Records about locating elements on screens
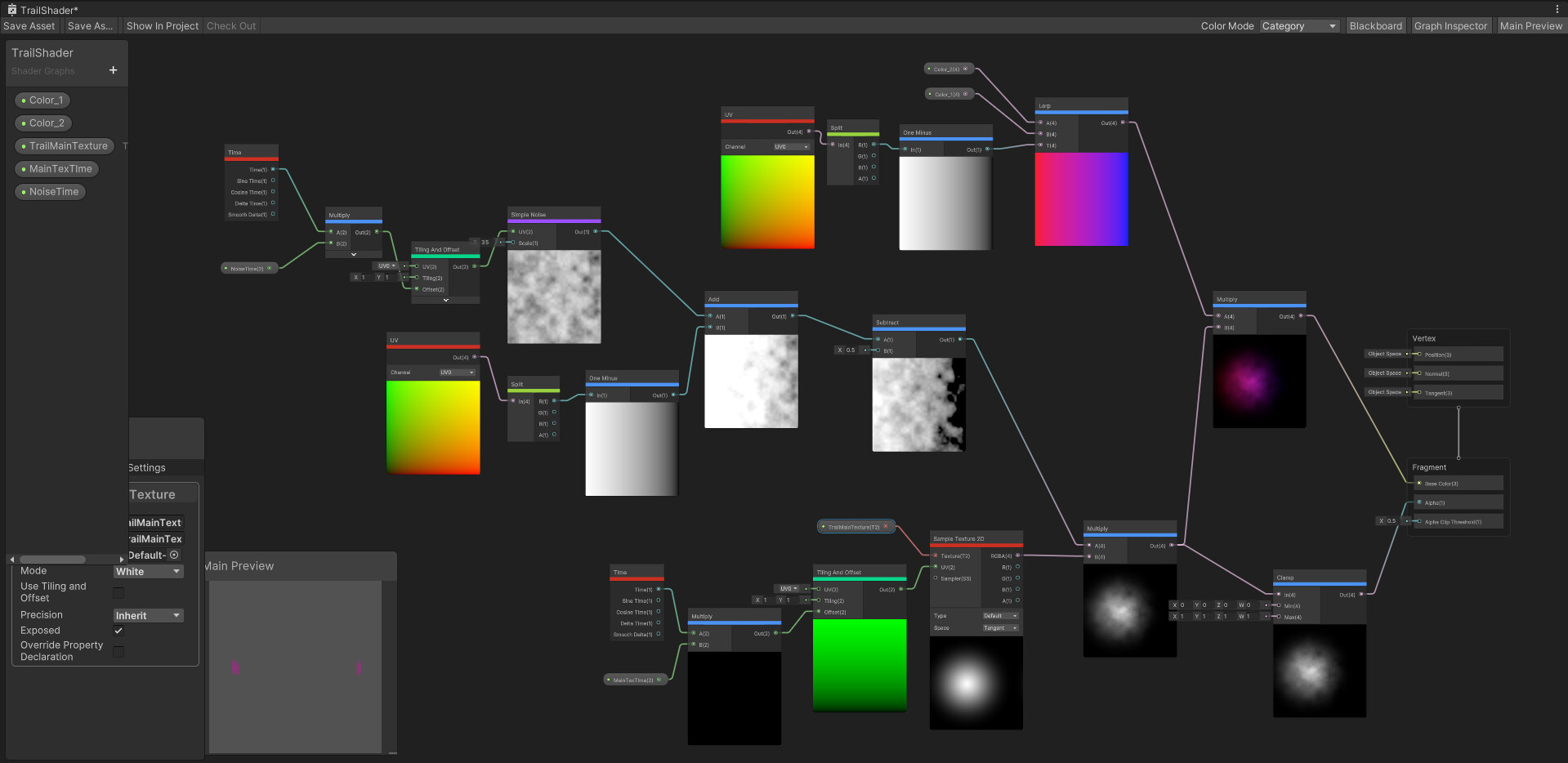Open the Precision dropdown set to Inherit
Viewport: 1568px width, 763px height.
click(x=148, y=615)
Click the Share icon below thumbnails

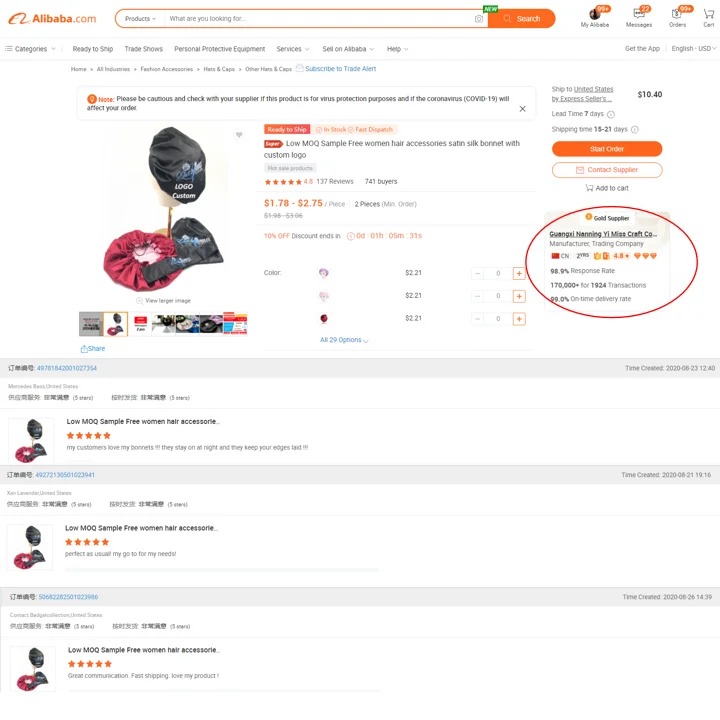point(84,349)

Stated goal:
Identify every line in the material above that contains the word "Share" and copy each of those lines.

Task result:
Click the Share icon below thumbnails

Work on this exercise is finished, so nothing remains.